ABC chairman Justin Milne has vowed to remain in his role despite calls from commentators and ABC staff for him to step down.

The calls came after a report from Fairfax Media published on September 26 revealing Milne had asked former ABC managing director Michelle Guthrie to sack journalist Emma Alberici in an email sent on May 8. He cited government complaints as a reason for this. Milne is a longtime friend of former Australian prime minister Malcolm Turnbull.

Speaking to reporters from the United Nations headquarters, Turnbull denied reports that he’d asked for the sacking of Alberici. However, he did say he’d raised concerns about the ABC’s editorial standards declining.

“The bottom line is I’ve never called for anyone to be fired. My concern had been the accuracy and impartiality of reporting,” Turnbull said.

In light of the accusations against Milne and sacking of Guthrie on September 24, communications minister Mitch Fifield has called on his department to conduct an investigation into the matter.
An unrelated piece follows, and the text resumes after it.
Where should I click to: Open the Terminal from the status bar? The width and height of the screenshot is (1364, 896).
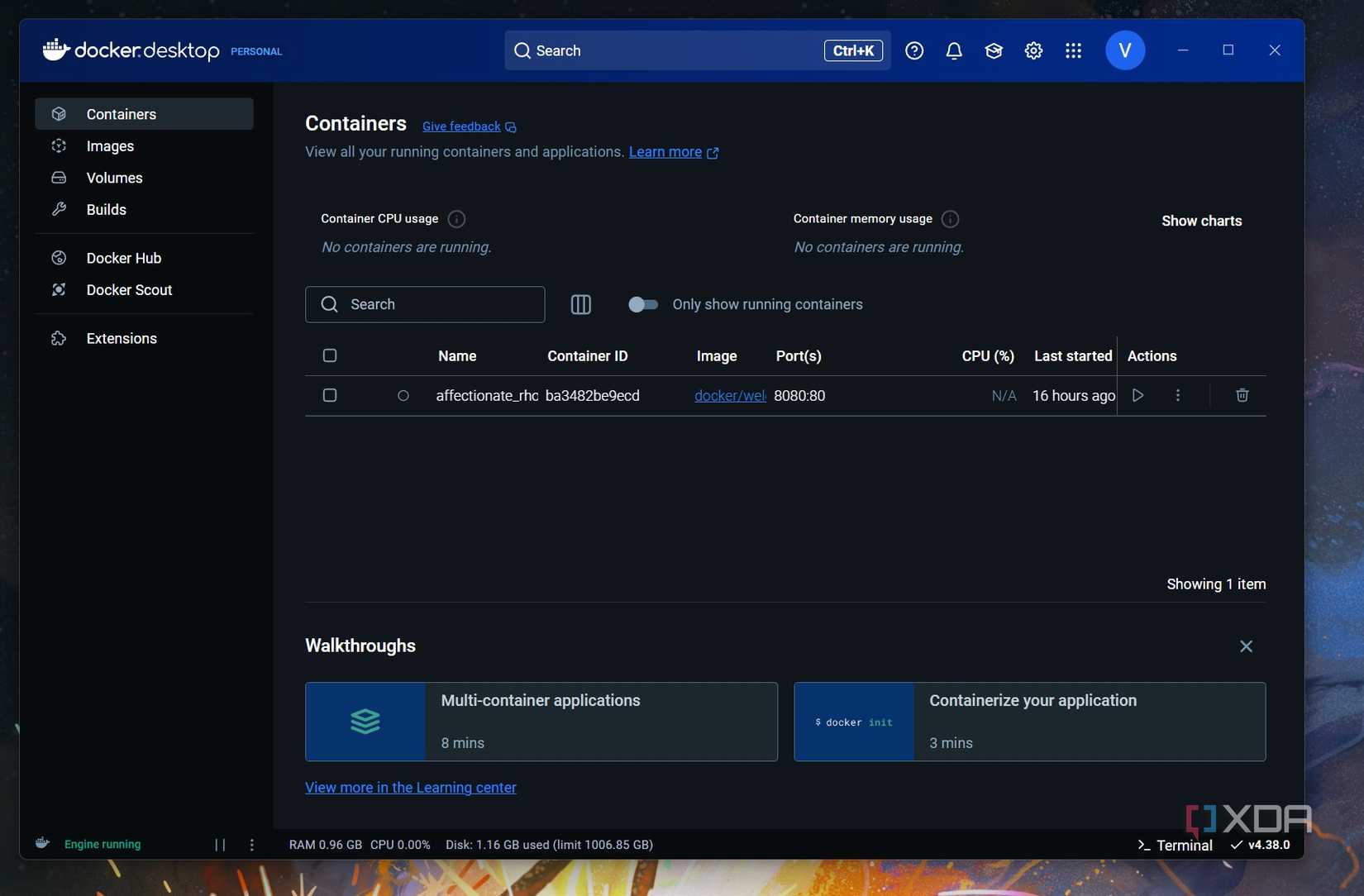1175,845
He published a statement yesterday that in part read: “Having met with the Prime Minister this afternoon, I have asked the Secretary of the Department of Communications and the Arts to undertake an inquiry to establish the facts in relation to today’s media reports surrounding the ABC.”

Following the revelation of Milne’s email about Alberici, News Corp is today reporting that the ABC chairman also called for the dismissal of political editor Andrew Probyn.

Since the sacking of Guthrie on Monday, the ABC has been dominating the headlines and social media conversations. Many former ABC employees and board members have weighed in on the developing events. Hundred of people, many of them ABC employees, protested yesterday outside the ABC head office in Ultimo, Sydney for Milne to quit as the organisation’s chairman.